#### WHAT THE TASK ASKS
Please set down the Alexander Holevo text below word for word, in full.

#### EXCERPTED TEXT
##########
Russian mathematician

Alexander Semenovich Holevo (Алекса́ндр Семéнович Хóлево, also spelled as Kholevo and Cholewo) is a Soviet and Russian mathematician, one of the pioneers of quantum information science.

== Biography ==
Steklov Mathematical Institute, Moscow, since 1969. He graduated from Moscow Institute of Physics and Technology in 1966, defended a PhD Thesis in 1969 and a Doctor of Science Thesis in 1975. Since 1986 A.S. Holevo is a Professor (Moscow State University and Moscow Institute of Physics and Technology).

== Research ==
Holevo made substantial contributions in the mathematical foundations of quantum theory, quantum statistics and quantum information theory. In 1973 he obtained an upper bound for the amount of classical information that can be extracted from an ensemble of quantum states by quantum measurements (known as Holevo's theorem). Holevo developed the mathematical theory of quantum communication channels, the noncommutative theory of statistical decisions, proved coding theorems in quantum information theory and revealed the structure of quantum Markov semigroups and measurement processes. Holevo authored about one-hundred and seventy published works, including five monographs.

== Honours and awards ==
- Andrey Markov Prize of Russian Academy of Sciences (1997)
##########
#### SOURCE MATERIAL
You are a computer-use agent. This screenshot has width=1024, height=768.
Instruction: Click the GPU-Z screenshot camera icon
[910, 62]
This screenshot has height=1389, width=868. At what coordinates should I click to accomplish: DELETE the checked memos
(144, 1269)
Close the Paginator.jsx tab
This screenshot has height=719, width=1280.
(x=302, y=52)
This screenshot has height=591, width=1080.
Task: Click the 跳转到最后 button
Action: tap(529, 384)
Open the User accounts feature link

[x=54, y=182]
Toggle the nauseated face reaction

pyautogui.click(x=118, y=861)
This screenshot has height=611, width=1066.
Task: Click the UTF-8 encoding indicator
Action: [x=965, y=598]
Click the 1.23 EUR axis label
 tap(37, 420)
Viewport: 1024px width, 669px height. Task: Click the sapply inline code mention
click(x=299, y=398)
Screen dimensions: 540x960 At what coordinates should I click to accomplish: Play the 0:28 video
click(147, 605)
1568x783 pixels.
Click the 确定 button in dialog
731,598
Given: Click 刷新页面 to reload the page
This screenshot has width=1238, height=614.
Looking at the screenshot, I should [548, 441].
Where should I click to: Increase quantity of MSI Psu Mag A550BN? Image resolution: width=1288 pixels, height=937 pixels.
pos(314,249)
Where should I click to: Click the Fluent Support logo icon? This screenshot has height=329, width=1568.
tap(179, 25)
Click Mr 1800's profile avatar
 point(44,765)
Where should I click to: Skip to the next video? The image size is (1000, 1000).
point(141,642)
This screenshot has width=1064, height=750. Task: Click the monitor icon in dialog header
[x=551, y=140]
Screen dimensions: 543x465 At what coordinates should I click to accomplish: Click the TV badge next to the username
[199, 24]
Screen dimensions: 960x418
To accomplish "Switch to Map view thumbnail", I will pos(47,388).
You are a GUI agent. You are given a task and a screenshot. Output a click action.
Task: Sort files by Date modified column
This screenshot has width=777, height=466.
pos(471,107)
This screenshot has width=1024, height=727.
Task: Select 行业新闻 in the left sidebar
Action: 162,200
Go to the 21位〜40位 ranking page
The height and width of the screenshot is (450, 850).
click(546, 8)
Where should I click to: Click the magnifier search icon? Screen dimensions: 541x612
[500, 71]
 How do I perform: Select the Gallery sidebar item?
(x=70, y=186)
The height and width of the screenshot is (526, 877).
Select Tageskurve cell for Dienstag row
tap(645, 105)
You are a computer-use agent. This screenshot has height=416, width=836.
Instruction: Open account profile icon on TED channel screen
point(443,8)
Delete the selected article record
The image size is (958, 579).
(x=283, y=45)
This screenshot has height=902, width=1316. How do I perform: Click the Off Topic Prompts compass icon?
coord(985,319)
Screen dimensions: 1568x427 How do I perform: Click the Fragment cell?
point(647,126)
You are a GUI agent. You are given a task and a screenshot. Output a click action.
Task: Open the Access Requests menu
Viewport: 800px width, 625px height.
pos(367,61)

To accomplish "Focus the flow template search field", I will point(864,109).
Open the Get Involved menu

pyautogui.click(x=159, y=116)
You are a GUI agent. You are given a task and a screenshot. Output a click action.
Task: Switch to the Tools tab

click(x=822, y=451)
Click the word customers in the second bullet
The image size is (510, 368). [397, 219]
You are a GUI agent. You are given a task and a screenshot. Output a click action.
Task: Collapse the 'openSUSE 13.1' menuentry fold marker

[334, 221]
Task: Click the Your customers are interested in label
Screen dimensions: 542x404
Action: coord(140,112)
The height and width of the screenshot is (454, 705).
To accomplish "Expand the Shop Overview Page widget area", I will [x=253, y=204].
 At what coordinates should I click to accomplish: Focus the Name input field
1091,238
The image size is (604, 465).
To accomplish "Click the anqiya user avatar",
##########
#### EXERCISE RESULT
Russian mathematician

Alexander Semenovich Holevo (Алекса́ндр Семéнович Хóлево, also spelled as Kholevo and Cholewo) is a Soviet and Russian mathematician, one of the pioneers of quantum information science.

== Biography ==
Steklov Mathematical Institute, Moscow, since 1969. He graduated from Moscow Institute of Physics and Technology in 1966, defended a PhD Thesis in 1969 and a Doctor of Science Thesis in 1975. Since 1986 A.S. Holevo is a Professor (Moscow State University and Moscow Institute of Physics and Technology).

== Research ==
Holevo made substantial contributions in the mathematical foundations of quantum theory, quantum statistics and quantum information theory. In 1973 he obtained an upper bound for the amount of classical information that can be extracted from an ensemble of quantum states by quantum measurements (known as Holevo's theorem). Holevo developed the mathematical theory of quantum communication channels, the noncommutative theory of statistical decisions, proved coding theorems in quantum information theory and revealed the structure of quantum Markov semigroups and measurement processes. Holevo authored about one-hundred and seventy published works, including five monographs.

== Honours and awards ==
- Andrey Markov Prize of Russian Academy of Sciences (1997)